I met many volunteers that knew Jesus and some that did not. I also met some POCs that knew Jesus, but I know that the majority of them don’t know Jesus. Something I have learned though is that sometimes food, clothing, and housing need to come first. I have heard Christians that think that the job of missionaries is to strictly evangelize and share the gospel to all people. And, Yes, that is true...Jesus tells us to go into all the world and share the good news, but He didnt stop there. He didn’t just preach, but He got to know the people around him, he healed and fed them (met their needs), and He showed acceptance (for them-not for their sin), and agape love. 

God does command to share the gospel in all the world, but we can’t ignore other commands that He has given...like feeding the hungry, clothing the naked, giving a home to the homeless, caring for the sick, and visiting those in ‘prison’. And when Jesus gave that command He didn’t ask us to pick and choose who to do that for. During my training, something that blew me away was when the speaker said something along the lines of....People often ask me if there are bad people in the camp? And I say, ‘Well yes of course there are...but Jesus didn’t say I could pick and choose who my neighbor was. He said to love my neighbor. And it is not up to me to decide who is deserving of that love. It is my job to obey Jesus and feed, clothe, and care for regardless of who that person is.’ 
Wow....that is so true. And He doesn’t tell us just to clothe and feed them if they already know Jesus. Truthfully, I didn’t get to share the gospel very much (we could only share if asked) while I was in Greece, verbally anyways. But actions really do speak louder than words. And our actions can be the very thing that help put the truth behind the gospel for people. My job was not try and make everyone I meet follow Jesus, but to sow seeds. And ultimately to obey God. And during this trip we obeyed God by following His lead, loving on others and forming relationships as He presented them, and helping to meet physical needs of POCs both in and out of the camp. 

So how do I carry all of that home with me? How do I make sure that my everyday life is lived in radical obedience to Jesus? This time of processing is about better learning how to do that and allowing God to root in me the changes that He desires. Obviously, I can love my neighbors around me and there are people right here in the United States that need Jesus and there are poor, hungry, homeless, sick, and imprisoned people. God is continue to work in my heart to show me the life He desires me to lead.

But it doesn’t end there. Coming home I don’t just want to focus on the needs around me and forget about the people, the stories, and the situations that I encountered in Greece. Or in Ethiopia or Costa Rica or anywhere that I have spent time in the past. Because God doesn’t call us to just care about the people right around us, but He commands us to go into all the world. (You and) I don’t have to be a long term missionary overseas to care about the refugees in Greece, Turkey, and other countries.

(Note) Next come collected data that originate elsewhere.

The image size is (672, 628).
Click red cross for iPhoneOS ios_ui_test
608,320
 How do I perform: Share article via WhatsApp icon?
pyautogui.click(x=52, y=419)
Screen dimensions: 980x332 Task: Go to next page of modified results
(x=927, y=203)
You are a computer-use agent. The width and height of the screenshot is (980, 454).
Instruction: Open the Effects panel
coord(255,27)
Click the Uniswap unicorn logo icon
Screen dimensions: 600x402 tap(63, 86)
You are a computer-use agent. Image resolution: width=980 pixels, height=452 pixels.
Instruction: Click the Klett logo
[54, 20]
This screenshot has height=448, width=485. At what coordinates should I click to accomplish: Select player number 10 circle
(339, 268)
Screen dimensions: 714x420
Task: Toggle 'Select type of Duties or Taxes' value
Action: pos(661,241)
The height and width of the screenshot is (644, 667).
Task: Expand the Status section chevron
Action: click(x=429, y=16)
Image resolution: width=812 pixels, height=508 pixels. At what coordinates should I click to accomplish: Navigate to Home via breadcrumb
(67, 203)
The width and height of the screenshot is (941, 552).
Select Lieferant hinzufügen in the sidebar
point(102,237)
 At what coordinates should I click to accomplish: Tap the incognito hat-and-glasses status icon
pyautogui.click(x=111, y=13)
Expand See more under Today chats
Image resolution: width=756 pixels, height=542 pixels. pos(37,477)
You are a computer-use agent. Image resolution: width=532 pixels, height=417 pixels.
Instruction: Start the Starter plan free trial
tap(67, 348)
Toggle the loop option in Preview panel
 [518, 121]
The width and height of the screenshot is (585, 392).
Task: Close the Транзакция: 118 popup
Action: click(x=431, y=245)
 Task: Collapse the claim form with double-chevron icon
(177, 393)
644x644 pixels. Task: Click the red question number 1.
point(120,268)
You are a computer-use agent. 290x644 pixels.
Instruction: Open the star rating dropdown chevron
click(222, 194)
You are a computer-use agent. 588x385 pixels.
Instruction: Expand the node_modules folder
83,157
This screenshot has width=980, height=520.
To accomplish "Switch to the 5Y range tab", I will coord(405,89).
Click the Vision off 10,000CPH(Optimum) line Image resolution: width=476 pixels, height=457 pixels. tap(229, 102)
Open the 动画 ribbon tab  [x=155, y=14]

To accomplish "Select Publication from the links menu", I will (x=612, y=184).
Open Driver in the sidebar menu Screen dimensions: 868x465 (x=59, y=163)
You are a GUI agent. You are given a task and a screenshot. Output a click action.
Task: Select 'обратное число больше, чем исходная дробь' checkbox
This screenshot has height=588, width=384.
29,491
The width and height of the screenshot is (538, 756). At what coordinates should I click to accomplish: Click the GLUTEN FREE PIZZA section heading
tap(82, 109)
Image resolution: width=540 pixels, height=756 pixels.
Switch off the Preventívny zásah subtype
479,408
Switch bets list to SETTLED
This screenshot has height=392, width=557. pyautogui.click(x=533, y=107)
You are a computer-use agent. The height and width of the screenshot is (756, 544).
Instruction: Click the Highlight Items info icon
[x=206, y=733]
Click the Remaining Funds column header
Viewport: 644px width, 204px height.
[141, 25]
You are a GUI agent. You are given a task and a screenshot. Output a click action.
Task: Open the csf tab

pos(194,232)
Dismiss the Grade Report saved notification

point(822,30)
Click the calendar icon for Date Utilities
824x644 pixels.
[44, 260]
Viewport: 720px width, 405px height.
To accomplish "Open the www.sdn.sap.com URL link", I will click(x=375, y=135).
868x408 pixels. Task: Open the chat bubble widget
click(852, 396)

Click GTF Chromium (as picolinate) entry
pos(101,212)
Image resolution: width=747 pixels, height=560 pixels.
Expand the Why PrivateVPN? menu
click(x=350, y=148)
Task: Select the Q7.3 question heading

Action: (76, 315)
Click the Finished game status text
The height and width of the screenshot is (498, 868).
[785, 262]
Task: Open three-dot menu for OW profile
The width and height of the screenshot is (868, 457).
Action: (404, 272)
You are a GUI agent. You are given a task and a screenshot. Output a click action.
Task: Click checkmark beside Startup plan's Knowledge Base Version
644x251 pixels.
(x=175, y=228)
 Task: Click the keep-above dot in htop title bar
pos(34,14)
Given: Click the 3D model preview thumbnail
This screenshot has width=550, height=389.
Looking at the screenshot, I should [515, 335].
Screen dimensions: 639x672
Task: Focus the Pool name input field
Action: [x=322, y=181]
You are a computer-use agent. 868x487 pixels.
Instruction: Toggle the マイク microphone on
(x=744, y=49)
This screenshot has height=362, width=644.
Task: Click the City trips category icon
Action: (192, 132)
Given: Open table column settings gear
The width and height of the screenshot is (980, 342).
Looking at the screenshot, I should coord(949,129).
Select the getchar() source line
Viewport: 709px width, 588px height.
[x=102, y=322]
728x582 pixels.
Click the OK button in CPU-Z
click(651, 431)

And we don’t need to be long term missionaries overseas to do something for the refugees, hungry, and those without Jesus anywhere in the world. 

As I continue to transition back into my life here (for now), I am in a time of reflection, allowing Greece and it’s people to be embedded in my mind in heart. While at the same time finding my place here and how God desires for me to live both right here while continuing to reach out and care for other people in the world. And ultimately, as I learn to obey Him more radically in both the small and big moments. As I merge my time in Greece into my time here, I pray that God will change me in major ways and that I will in turn grow more deeply, passionately, and fearless in love with Jesus and live that out in all areas of my life. 
Matthew 25:35-45
"For I was hungry and you gave me something to eat, I was thirsty and you gave me something to drink, I was a stranger and you invited me in, I needed clothes and you clothed me, I was sick and you looked after me, I was in prison and you came to visit me.' Then the righteous will answer him, 'Lord, when did we see you hungry and feed you, or thirsty and give you something to drink? When did we see you a stranger and invite you in, or needing clothes and clothe you? When did we see you sick or in prison and go to visit you?' The King will reply, 'Truly I tell you, whatever you did for one of the least of these brothers and sisters of mine, you did for me.' Then he will say to those on his left, 'Depart from me, you who are cursed, into the eternal fire prepared for the devil and his angels. For I was hungry and you gave me nothing to drink, I was a stranger and you did not invite me in, I needed clothes and you did not clothe me, I was sick and in prison and you did not look after me.' They also will answer, 'Lord, when did we see you hungry or thirsty or a stranger or needing clothes or sick or in prison, and did not help you?' He will reply, 'Truly I tell you, whatever you did not do for one of the least of these, you did not do for me.' "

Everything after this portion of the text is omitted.